Packing functions in memory such that caller/callee are more likely to be on same cache line / same page. (Surprising to see the "same cache line" part actually happens 5% of the time; the ITLB improvements make a lot more intuitive sense). Do this using callgraph information collected continuously from production machines.
Then use same mechanism for keeping the very hottest code in huge pages. Can't do this universally, due to the tiny number of hugepage I-TLB entries.
5-10% improvements across a selection of Facebook's services.
(Excluding FreeBSD on their CDN servers, of course). Asked in the context of Gregg being an ex-Solaris hacker.
It's very easy for people to underestimate how big the cumulative effect from 20 years of even slightly faster improvements ends up being. E.g. were there any major enhancements to the Illumos TCP stack in this decade? If ther were, it's at least not obvious. Or (since I dug this post out due to a "Why would people run Linux instead of OpenBSD" discussion), anyone wanting to run a major Internet service on OpenBSD would probably need to hire 1-2 fulltime hackers to modernize the TCP implementation.

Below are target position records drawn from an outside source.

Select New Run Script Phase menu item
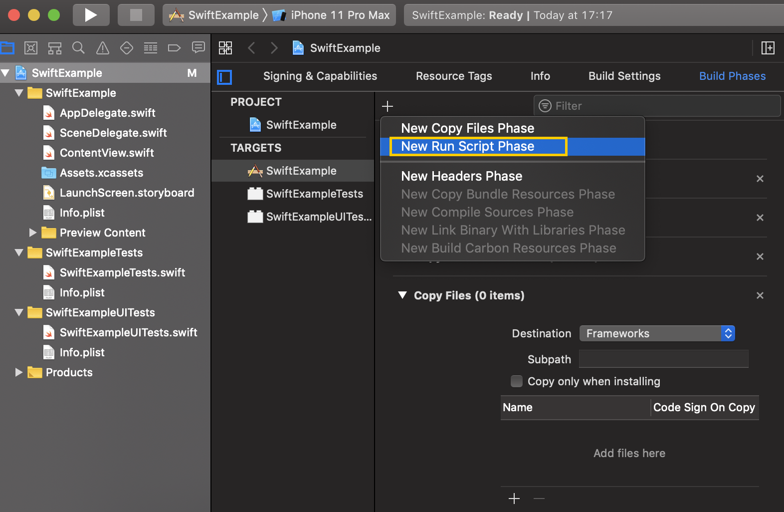This screenshot has height=512, width=784. point(467,146)
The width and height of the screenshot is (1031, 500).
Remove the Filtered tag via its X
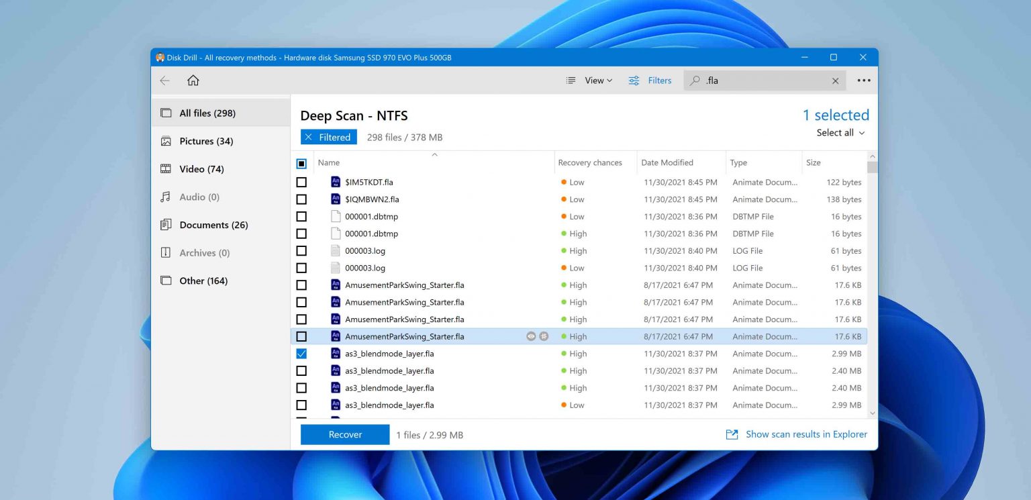[308, 137]
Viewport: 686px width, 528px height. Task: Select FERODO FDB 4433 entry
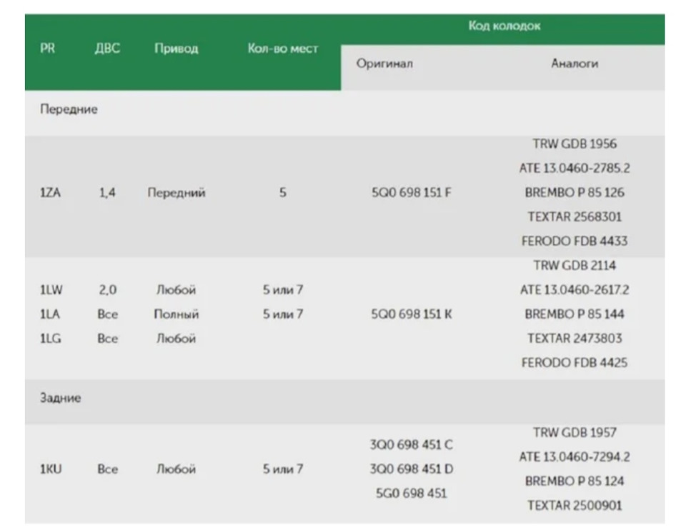(575, 241)
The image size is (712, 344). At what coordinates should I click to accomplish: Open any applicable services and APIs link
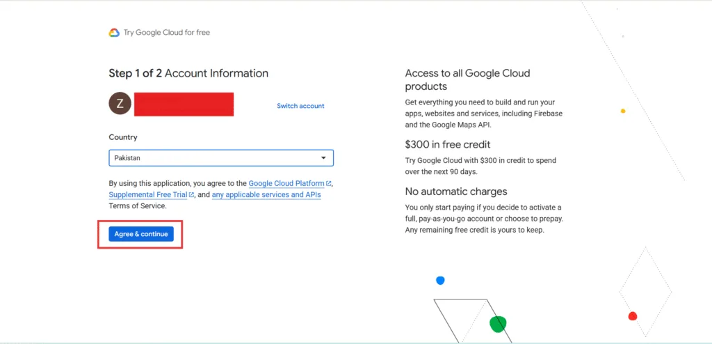pyautogui.click(x=266, y=195)
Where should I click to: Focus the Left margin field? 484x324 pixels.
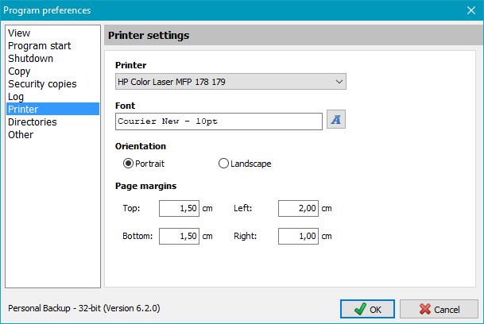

That's just the bit of operating systems I'm familiar with. But hard to believe it would somehow be a unique problem area./p>
An investigation of HTTP middleboxes all over the internet. How do they behave, and how do you fool them into doing things they weren't meant to do.
The Gamecube had a GPU with some programmable parts, rather than being purely fixed-function. For Dolphin to emulate that, they need to compile the Gamecube GPU programs to modern GPU shaders. But this compilation takes time, and they don't know the set of needed shaders up front (it's fully dynamic). How do you solve that?
> But what if we don't have to rely on specialized shaders? The crazy idea was born to emulate the rendering pipeline itself with an interpreter that runs directly on the GPU as a set of monsterous flexible shaders.
The great thing about Dolphin updates is that they don't just explain what a new feature is; they explain what other solutions have been tried or proposed, and why those solutions don't actually work.